Ce glorieux passé semble tout à coup bien lointain ! C’est en milliards, parfois en dizaines de milliards que se chiffrent aujourd’hui les besoins de nos géants publics, besoins auxquels l’Etat, lui-même en pleine débâcle financière, serait bien en peine de pourvoir. Qui l’eût cru : seule la Poste, pourtant paradoxalement la plus évidemment excusable tant le numérique dévore son fonds de commerce, semble encore surnager dans cet océan de pertes. Un comble ! Que s’est-il passé ?

Une gestion qui pose question

La gestion de nos géants publics n’est sans doute pas exempte de tout reproche. Celle d’Areva a été montrée du doigt, pas toujours à tort. EDF est, de longue date, très excessivement généreux avec ses personnels, ce qui finit par se payer. Et les patrons successifs de la SNCF ne sont sûrement pas exempts de tout reproche. Mais la vérité est hélas que c’est l’Etat lui-même qui, par ses interventions brouillonnes et inconséquentes,  a le plus puissamment contribué à ruiner ses poulains.

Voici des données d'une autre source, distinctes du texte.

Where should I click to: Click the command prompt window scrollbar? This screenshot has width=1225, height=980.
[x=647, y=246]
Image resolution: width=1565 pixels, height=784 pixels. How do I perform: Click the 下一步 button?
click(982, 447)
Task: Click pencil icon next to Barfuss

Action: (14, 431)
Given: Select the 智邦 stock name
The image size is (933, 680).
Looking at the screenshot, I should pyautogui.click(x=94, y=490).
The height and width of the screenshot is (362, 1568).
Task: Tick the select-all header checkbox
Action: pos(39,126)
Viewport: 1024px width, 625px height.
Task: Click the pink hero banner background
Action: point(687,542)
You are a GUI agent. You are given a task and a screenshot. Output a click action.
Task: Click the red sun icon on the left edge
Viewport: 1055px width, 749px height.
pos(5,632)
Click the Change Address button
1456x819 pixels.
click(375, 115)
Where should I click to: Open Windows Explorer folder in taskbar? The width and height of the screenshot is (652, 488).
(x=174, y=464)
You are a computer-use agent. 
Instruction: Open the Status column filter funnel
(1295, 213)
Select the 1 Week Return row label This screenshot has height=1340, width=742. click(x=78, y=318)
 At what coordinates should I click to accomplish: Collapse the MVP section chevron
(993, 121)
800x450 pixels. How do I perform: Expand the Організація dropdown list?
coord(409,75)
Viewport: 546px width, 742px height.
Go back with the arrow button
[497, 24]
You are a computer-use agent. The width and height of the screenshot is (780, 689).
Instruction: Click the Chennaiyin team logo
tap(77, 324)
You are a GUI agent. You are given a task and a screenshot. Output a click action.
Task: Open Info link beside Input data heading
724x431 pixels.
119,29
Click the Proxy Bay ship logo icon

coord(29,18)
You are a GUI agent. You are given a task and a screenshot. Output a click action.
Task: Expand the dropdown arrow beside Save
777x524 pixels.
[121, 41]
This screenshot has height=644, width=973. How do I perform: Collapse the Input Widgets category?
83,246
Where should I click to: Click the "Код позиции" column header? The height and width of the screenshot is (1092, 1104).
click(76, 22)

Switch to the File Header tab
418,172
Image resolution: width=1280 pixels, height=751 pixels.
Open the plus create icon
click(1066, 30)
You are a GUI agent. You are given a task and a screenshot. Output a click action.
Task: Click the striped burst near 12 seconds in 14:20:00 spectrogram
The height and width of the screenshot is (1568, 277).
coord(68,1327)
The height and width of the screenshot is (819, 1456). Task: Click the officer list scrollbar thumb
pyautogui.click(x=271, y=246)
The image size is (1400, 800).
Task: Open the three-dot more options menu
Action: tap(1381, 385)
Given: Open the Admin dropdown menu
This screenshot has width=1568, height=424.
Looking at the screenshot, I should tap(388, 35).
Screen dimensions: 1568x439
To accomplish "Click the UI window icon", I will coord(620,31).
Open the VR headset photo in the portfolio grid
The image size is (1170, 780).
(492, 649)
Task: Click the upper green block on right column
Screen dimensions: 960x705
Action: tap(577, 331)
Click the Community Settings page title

Le cas d’EDF est à cet égard parlant. Voilà une entreprise dont l’Etat fixe les prix de vente avec l’obsession de complaire aux électeurs (c'est-à-dire bas) tout en lui imposant le prélèvement sur le dos du consommateur d’une taxe de plus en plus énorme permettant de financer des énergies nouvelles… dont le développement effréné l’obligent par ailleurs à investir massivement dans le réseau et perturbe gravement sa structure de coût. Etonnez-vous qu’il soit difficile à notre électricien de boucler les fins de mois ! Ne parlons pas des diktats sur la fermeture des centrales, ni des déclinaisons économiques d’une politique étrangère plus soucieuse de rayonnement que de bénéfices…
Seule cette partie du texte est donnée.